None: Loads all clustering data from the specified file

Examples

>>> manager.load(pipeline_data, 'clustering.npy')

print_info(pipeline_data: PipelineData) → None

Print clustering data information.

Warning

When using PipelineManager, do NOT provide the pipeline_data parameter. The PipelineManager automatically injects this parameter.

Pipeline mode:

>>> pipeline = PipelineManager()
>>> pipeline.clustering.print_info()  # NO pipeline_data parameter

Standalone mode:

>>> pipeline_data = PipelineData()
>>> manager = ClusterManager()
>>> manager.print_info(pipeline_data)  # pipeline_data required

Parameters

pipeline_dataPipelineData: Pipeline data container with clustering data

Returns

None: Prints clustering data information to console

Examples

>>> manager.print_info(pipeline_data)

property add: ClusterAddService

Service for adding clustering algorithms with simplified syntax.
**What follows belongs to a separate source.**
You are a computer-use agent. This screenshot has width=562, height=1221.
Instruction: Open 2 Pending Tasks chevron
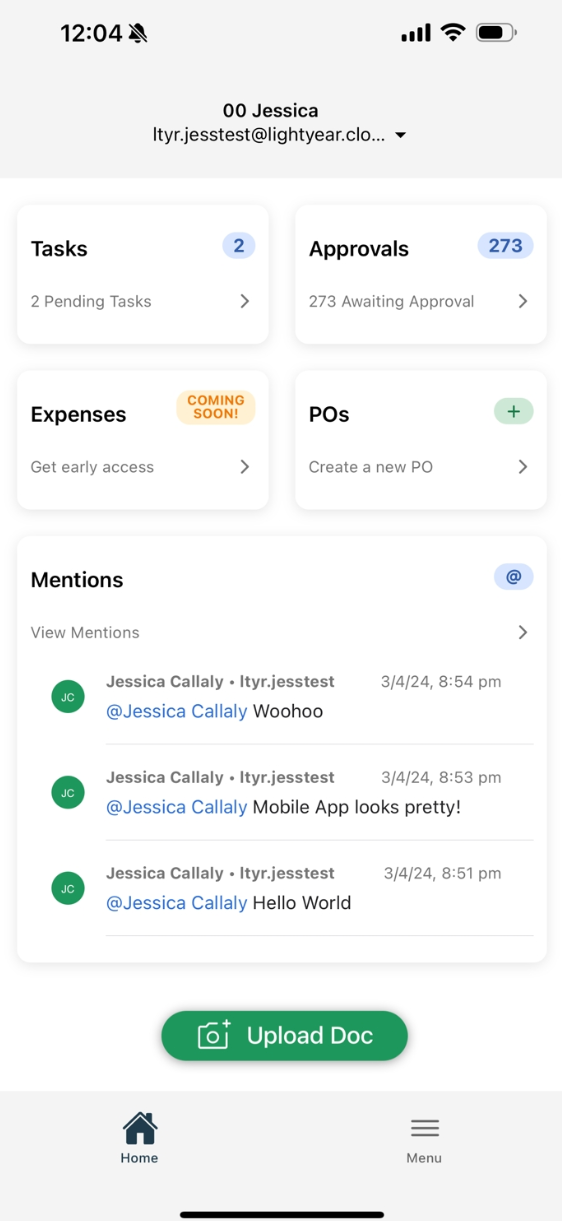tap(245, 301)
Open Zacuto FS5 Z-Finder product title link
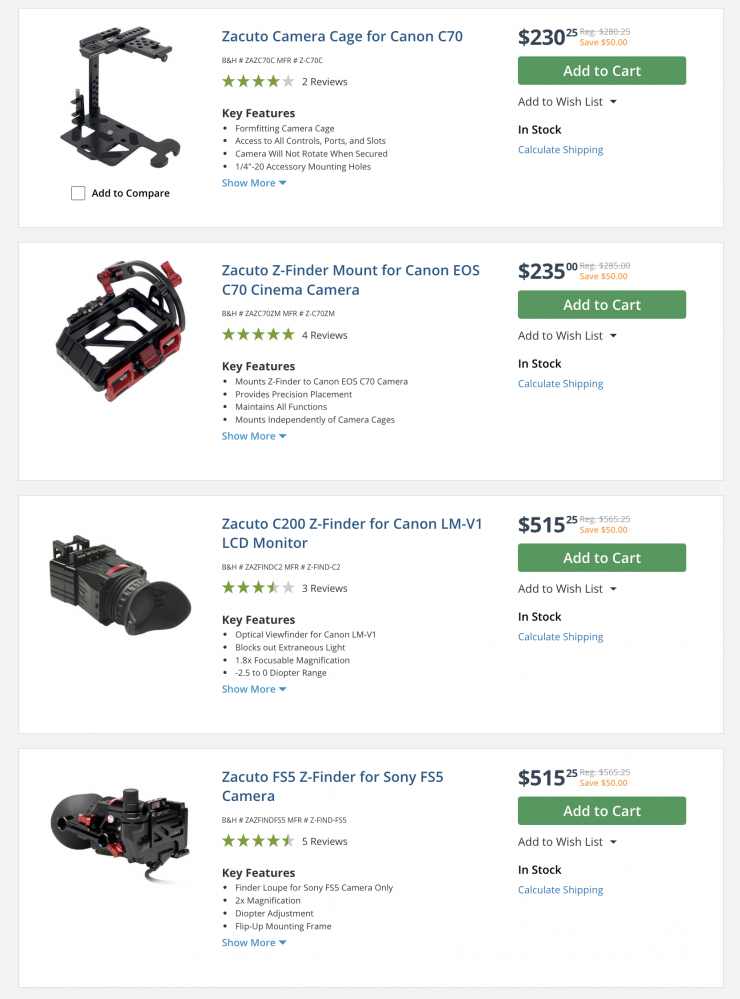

Provides an intuitive interface for adding clustering algorithms without requiring explicit cluster type instantiation or imports.

Returns

ClusterAddService: Service instance for adding clustering algorithms with combined parameters

Examples

>>> # Add different clustering algorithms
>>> pipeline.clustering.add.dbscan("my_features", eps=0.5, min_samples=5)
>>> pipeline.clustering.add.hdbscan("pca_features", min_cluster_size=10)
>>> pipeline.clustering.add.dpa("distance_features", Z=2.0)

Notes

Pipeline data is automatically injected by AutoInjectProxy. All cluster type parameters are combined with manager.add parameters.